Monday, March 26, 2012

Suicide, Jews and Savannah

What I've been reading: 

The Sense of an Ending, by Julian Barnes:  At first, Barnes' slim, Booker-prize winning novel seems like a thematic rumination on memory, nostalgia and personal history.  The  narrator, Tony--captured with equal precision in youth and age--looks back on his life and recounts the story of his first love, Veronica, consistently spiraling back to the same set of uncertain memories.  After an odd weekend with Veronica's family and a subsequent break-up, Veronica ends up dating Tony's boyhood friend, Adrian, much to Tony's childish dismay.  Adrian later commits suicide, but the reader is unclear why until the very last page of the book--brilliantly, at the exact same time Tony understands the weight of what happened 40 years earlier.  As the reader gets enmeshed in Tony's churning psyche, and as Tony uncovers more and more information, the narrative darkens with intrigue, but remains faithful to its initial thematic focus.  Keep at this book; the ending is worth it.

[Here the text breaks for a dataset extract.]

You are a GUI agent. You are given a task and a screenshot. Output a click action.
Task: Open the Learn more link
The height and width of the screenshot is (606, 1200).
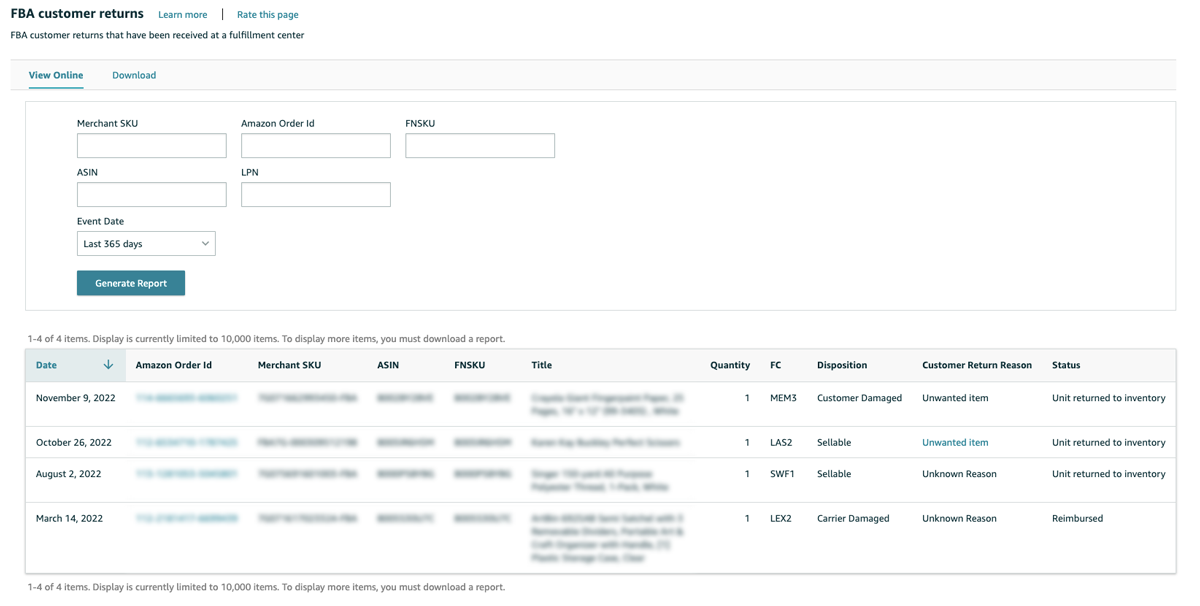click(183, 15)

What We Talk About When We Talk about Anne Frank, by Nathan Englander:  Englander's latest book of short stories came out the same week as his modern Haggadah (compiled with Jonathon Safran Foer), and it's hard to say which text is more Jewish.  The stories are diverse, but all come back to an enduring Jewish backdrop: antisemitism on Long Island, settlers in war-torn Israel, drug-induced recreations of the Holocaust.  The stories are dark and complex, but infiltrated with bits of humor and compassion.   My favorite of the eight told the story of a secular Jewish man who finds himself in a seedy Manhattan peep show before returning home to his suburban family.  As he battles between guilt and desire, the women in the show morph into his family members and finally his boyhood rabbi, and the readers gets sucked deep into his neurotic fantasy. Though inconsistent in quality, the stories merge Jewish history and modern Judaism in inventive, surprising ways that definitely warrant a read.

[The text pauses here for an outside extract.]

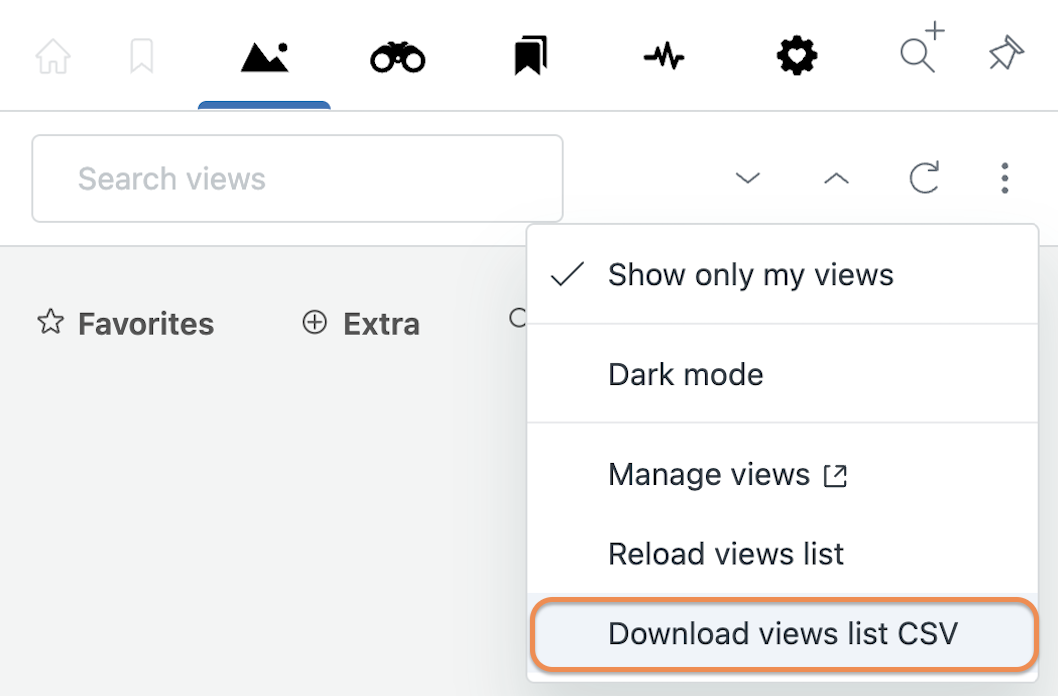Select Reload views list menu item

[726, 554]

Midnight in the Garden of Good and Evil, by John Berendt: This book was the perfect companion for a recent trip to South Carolina.  During a weekend in Savannah, GA, New York editor, Berendt, falls in love with this sleepy Southern city and takes up semi-residency.  As a trained journalist, Berendt begins poking around, asking questions, meeting people and learning about the city's complex social network, twisted inner workings, racist history, long-standing grudges and sultry underbelly. Although the book centers on a drawn-out murder mystery, its real focus is the amazing cast of characters Berendt meets while living in Savannah.  Through rich and evocative language, Berendt introduces readers to a drug-addled gigolo, a fly-keeper in possession of a deadly poison, a voodoo princess, a sexy black drag queen and the seedy founder of the historic preservation society.  This book is hilarious and dramatic, and one of the few non-fiction books I've had a hard time putting down.